In 1977, the exhibition Pictures was unveiled in the independent Artists Space gallery in New York. Organised by art critic Douglas Crimp, the show identified a group of young artists who shared a specific way of interpreting and working with images. Often found or appropriated, and rarely original or unique, images and their endless layers of meaning helped them to question the assumptions of authorship, authenticity and originality, the foundations of the monetisation of art and other factors influencing its market value.
“We don’t look for the sources of the originals”, but rather “structures of meaning: underneath each picture there is always another picture”, Crimp explained. Despite it including the work of just five artists: Troy Brauntuch, Jack Goldstein, Sherrie Levine, Robert Longo and Philip Smith, his exhibition Pictures would be hugely significant. In addition to orienting the development and reception of subsequent art, it identified a generation of artists, among them Cindy Sherman, Louise Lawler and James Welling, who reacted before visual stimuli and stereotypes created by the culture industry and mass consumption in New York, at that time bearing the effects of gentrification and real estate speculation.

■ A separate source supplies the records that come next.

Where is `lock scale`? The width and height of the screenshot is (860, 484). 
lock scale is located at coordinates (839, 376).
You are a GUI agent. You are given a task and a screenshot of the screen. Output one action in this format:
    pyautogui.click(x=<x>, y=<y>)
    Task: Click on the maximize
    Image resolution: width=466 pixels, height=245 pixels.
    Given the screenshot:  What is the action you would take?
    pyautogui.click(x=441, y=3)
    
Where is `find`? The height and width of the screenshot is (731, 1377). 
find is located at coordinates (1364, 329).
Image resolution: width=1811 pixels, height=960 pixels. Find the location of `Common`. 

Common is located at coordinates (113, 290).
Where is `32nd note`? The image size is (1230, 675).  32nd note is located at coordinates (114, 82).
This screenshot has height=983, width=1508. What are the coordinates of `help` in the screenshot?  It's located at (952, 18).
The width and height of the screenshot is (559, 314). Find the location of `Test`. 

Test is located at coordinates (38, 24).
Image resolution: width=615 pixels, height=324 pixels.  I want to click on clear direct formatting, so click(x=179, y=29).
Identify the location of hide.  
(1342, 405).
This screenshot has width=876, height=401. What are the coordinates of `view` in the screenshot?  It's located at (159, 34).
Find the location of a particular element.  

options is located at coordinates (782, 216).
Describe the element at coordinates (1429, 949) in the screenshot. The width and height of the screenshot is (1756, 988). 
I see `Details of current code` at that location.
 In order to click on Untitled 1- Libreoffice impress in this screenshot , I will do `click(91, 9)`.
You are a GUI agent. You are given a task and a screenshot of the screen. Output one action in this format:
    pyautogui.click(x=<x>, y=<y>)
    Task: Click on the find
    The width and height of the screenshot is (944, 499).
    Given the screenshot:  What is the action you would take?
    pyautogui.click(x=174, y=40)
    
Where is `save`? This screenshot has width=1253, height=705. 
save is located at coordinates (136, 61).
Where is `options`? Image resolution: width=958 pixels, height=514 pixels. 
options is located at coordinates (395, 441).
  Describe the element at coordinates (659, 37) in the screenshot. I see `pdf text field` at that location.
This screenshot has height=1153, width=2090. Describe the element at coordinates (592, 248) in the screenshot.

At a time of disillusionment and scepticism towards utopias and grand narratives, characteristic of so-called postmodernism, these artists eschewed the use of photography as simply recording reality and even ironically viewed the credibility and apparent neutrality of images and languages. They used photography and the appropriation of images precisely to examine their roles, messages and codes of representation in films, magazine pages, books, billboards and other mass culture supports. In their work, the photograph is not merely a result. It is a stage in a critical process that entails actions such as the mise en scène, reframing and quote; moreover, the photographic medium enabled them to question reality, create fiction, defy notions of identity and put forward fresh questions on the nature of representation, singularity in art, and gender, race and history. In the form of photographic installations as opposed to autonomous images, their works are often laced with ambiguity and numerous possible readings.
From the 1980s, many of these artists would be represented and came together in the shows organised by the Metro Pictures gallery, located in Soho, an industrial neighbourhood which had been occupied by the art community since the 1960s but also started to attract commercial galleries. The urban and cultural atmosphere during those years of transformation, set to deserted streets and demolished buildings, as well as the mise en scène of daily life, are depicted in the film Permanent Vacation (1980), shot by Jim Jarmusch in 16mm.